Stored items
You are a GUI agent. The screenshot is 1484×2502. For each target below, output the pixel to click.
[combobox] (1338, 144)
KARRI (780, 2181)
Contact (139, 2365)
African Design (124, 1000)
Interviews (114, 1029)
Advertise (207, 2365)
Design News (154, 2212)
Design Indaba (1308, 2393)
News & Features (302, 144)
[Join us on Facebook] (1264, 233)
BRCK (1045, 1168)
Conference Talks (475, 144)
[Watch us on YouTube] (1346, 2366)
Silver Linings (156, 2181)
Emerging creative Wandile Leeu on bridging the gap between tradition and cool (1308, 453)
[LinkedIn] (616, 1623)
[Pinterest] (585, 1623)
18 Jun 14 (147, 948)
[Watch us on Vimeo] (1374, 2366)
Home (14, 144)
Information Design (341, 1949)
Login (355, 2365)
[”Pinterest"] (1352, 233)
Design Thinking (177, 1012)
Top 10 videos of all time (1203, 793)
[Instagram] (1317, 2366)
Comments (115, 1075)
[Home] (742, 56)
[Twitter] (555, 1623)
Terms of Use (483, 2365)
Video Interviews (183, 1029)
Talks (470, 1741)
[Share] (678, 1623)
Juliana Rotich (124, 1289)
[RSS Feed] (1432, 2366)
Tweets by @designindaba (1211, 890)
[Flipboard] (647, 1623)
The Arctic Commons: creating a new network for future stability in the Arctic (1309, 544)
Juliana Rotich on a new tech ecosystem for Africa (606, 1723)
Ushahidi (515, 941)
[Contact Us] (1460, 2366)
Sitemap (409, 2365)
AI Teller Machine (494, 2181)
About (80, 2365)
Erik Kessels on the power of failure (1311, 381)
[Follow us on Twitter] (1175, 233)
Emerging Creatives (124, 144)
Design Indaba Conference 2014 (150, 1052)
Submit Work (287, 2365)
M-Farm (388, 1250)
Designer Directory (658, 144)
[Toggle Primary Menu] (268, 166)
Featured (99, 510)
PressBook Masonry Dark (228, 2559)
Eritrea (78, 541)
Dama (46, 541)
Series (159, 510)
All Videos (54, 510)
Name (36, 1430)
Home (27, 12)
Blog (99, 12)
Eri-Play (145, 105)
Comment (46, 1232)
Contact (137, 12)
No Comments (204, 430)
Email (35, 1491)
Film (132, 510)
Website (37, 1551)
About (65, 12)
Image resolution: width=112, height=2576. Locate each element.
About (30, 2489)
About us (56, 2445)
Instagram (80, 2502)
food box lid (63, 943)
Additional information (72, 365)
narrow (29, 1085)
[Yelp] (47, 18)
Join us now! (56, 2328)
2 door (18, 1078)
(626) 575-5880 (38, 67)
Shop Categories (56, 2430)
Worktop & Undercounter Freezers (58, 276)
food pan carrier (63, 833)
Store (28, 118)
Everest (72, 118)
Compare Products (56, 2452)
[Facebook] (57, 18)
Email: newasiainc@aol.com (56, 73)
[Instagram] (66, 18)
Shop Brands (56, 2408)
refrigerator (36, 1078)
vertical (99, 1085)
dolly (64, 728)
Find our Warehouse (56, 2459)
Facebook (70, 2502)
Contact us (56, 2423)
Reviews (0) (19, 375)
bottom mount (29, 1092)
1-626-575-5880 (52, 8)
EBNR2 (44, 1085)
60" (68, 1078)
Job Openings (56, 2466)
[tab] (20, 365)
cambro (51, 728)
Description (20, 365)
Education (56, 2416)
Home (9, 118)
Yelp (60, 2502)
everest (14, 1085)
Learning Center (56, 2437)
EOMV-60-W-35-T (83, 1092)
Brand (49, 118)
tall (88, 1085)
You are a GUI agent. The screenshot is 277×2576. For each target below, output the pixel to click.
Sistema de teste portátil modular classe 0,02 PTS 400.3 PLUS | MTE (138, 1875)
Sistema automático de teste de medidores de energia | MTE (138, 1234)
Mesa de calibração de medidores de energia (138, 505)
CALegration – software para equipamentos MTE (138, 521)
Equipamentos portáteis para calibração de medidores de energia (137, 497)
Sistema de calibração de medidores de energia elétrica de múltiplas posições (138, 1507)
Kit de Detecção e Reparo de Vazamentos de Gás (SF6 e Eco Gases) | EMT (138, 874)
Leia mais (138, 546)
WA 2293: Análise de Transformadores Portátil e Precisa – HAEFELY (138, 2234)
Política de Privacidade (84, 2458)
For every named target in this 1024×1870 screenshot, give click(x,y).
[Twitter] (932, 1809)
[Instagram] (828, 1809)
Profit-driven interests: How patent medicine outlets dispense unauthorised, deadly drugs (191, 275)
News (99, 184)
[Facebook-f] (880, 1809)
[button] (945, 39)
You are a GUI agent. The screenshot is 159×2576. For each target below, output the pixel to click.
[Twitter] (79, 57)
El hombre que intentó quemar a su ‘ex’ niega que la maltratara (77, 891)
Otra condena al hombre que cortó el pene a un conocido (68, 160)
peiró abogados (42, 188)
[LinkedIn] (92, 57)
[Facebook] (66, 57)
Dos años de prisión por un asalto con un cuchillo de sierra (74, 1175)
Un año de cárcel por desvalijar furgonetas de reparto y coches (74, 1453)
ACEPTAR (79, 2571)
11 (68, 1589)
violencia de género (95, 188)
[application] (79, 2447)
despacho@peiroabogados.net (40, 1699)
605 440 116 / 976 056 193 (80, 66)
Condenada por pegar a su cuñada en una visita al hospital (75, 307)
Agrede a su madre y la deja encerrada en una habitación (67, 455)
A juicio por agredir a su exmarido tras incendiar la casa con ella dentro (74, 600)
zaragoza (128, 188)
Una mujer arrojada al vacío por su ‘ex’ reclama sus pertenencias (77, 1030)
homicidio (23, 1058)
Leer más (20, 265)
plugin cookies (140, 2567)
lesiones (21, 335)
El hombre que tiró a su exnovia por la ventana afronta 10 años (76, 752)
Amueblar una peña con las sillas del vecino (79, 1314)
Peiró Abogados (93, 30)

■ **AIM OF THE TASK**:
Nothing but the lines from the one containing "News (99, 184)" through the end of the entries belongs in the answer; repeat them exactly.

■ **FINISHED TASK**:
News (99, 184)
[Facebook-f] (880, 1809)
[button] (945, 39)
You are a GUI agent. The screenshot is 159×2576. For each target below, output the pixel to click.
[Twitter] (79, 57)
El hombre que intentó quemar a su ‘ex’ niega que la maltratara (77, 891)
Otra condena al hombre que cortó el pene a un conocido (68, 160)
peiró abogados (42, 188)
[LinkedIn] (92, 57)
[Facebook] (66, 57)
Dos años de prisión por un asalto con un cuchillo de sierra (74, 1175)
Un año de cárcel por desvalijar furgonetas de reparto y coches (74, 1453)
ACEPTAR (79, 2571)
11 (68, 1589)
violencia de género (95, 188)
[application] (79, 2447)
despacho@peiroabogados.net (40, 1699)
605 440 116 / 976 056 193 (80, 66)
Condenada por pegar a su cuñada en una visita al hospital (75, 307)
Agrede a su madre y la deja encerrada en una habitación (67, 455)
A juicio por agredir a su exmarido tras incendiar la casa con ella dentro (74, 600)
zaragoza (128, 188)
Una mujer arrojada al vacío por su ‘ex’ reclama sus pertenencias (77, 1030)
homicidio (23, 1058)
Leer más (20, 265)
plugin cookies (140, 2567)
lesiones (21, 335)
El hombre que tiró a su exnovia por la ventana afronta 10 años (76, 752)
Amueblar una peña con las sillas del vecino (79, 1314)
Peiró Abogados (93, 30)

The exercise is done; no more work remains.